Having listened to this rhapsody on the virtues and advantages of going Bayesian, the reader may wonder how many Bayesian tests I have ever performed on my own neuroimaging data. The answer is: None.

Why is this? First of all, considering the fact that a typical fMRI dataset is comprised of hundreds of thousands of voxels, and given current computational capacity, Bayesian inference for an single neuroimaging session can take prohibitively long amounts of time. Furthermore, the only fMRI analysis package I know of that allows for Markov-Chain Monte Carlo (MCMC) sampling at each voxel is FSL's FLAME 1+2, although this procedure can take on the order of days for a single subject, and the results usually tend to be more or less equal to what would be produced through traditional methods. Add on top of this models which combine several levels of priors and hyperparameters which mutually constrain each other, and the computational cost increases even more exponentially. One neuroimaging technique which uses Bayesian inference in the form of spatial priors in order to anatomically constrain the strength and direction of connectivity - an approach known as dynamic causal modeling (DCM; Friston et al, 2003) - is relatively unused among the neuroimaging community, given the complexity of the approach (at least, outside of Friston's group). Because of these reasons, Bayesian inference has not gained much traction in the neuroimaging literature.

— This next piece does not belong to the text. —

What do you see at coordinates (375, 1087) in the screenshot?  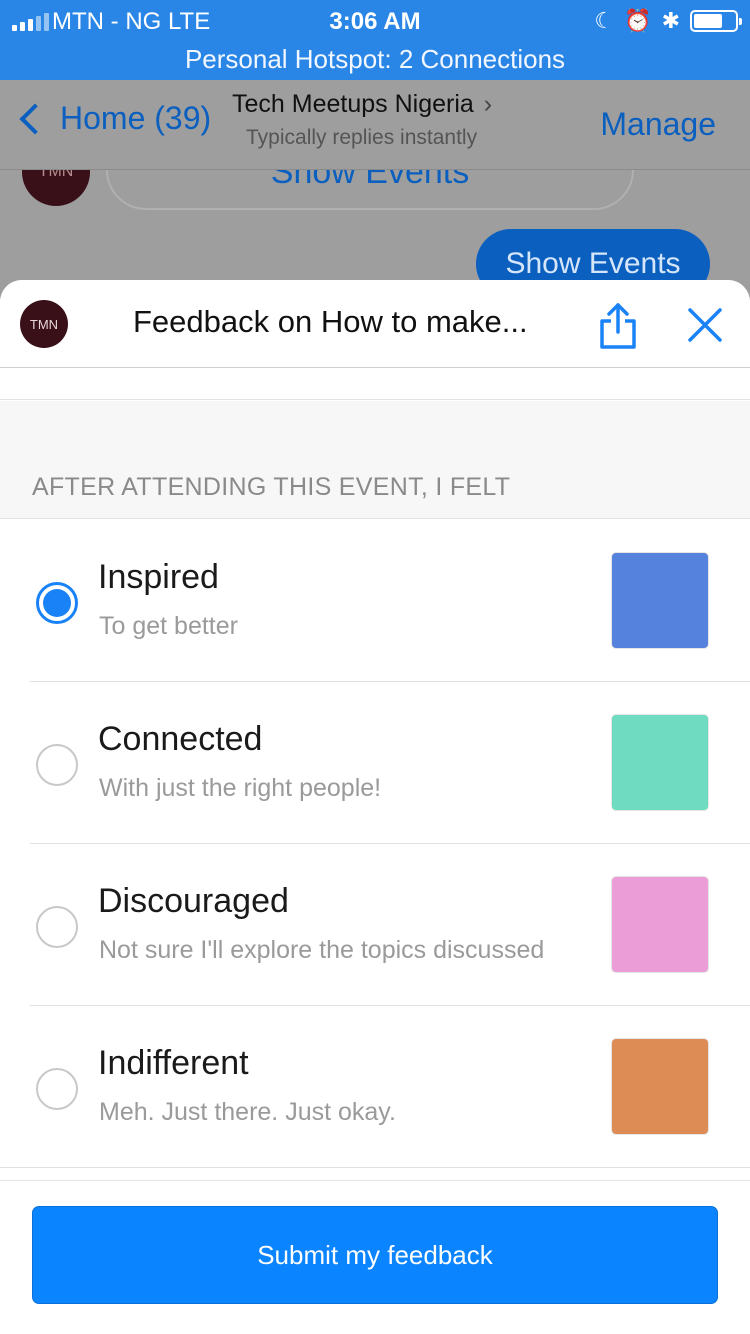 I see `option-indifferent: Indifferent Meh. Just there. Just okay.` at bounding box center [375, 1087].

However, some statistical packages do allow for the implementation of Bayesian-esque concepts, such as mutually constraining parameter estimates through a process known as shrinkage. While some Bayesian adherents may balk at such weak-willed, namby-pamby compromises, in my experience these compromises can satisfy both the some of the intuitive concepts of Bayesian methods while allowing for more efficient computation time. One example is AFNI's 3dMEMA, which estimates the precision of the estimate for each subject (i.e., the inverse of the variance of that individual's parameter estimate), and weights it in proportion to its precision. For example, a subject with less variance would be weighted more when taken to a group-level analysis, while a subject with a noisy parameter estimate would be weighted less.

Overall, while comprehensive Bayesian inference at the voxel level would be ideal, for right now it appears impractical. Some may take issue with this, but until further technological advances in computer speed or clever methods which allow for more efficient Bayesian inference, current approaches will likely continue.